Could you write out each of the records below exactly?

********

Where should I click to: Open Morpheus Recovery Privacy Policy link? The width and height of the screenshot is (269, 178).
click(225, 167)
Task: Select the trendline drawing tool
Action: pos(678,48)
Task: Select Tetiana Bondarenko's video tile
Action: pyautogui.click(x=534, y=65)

********

Task response:
Where should I click to: Open Morpheus Recovery Privacy Policy link? The width and height of the screenshot is (269, 178).
click(225, 167)
Task: Select the trendline drawing tool
Action: pos(678,48)
Task: Select Tetiana Bondarenko's video tile
Action: pyautogui.click(x=534, y=65)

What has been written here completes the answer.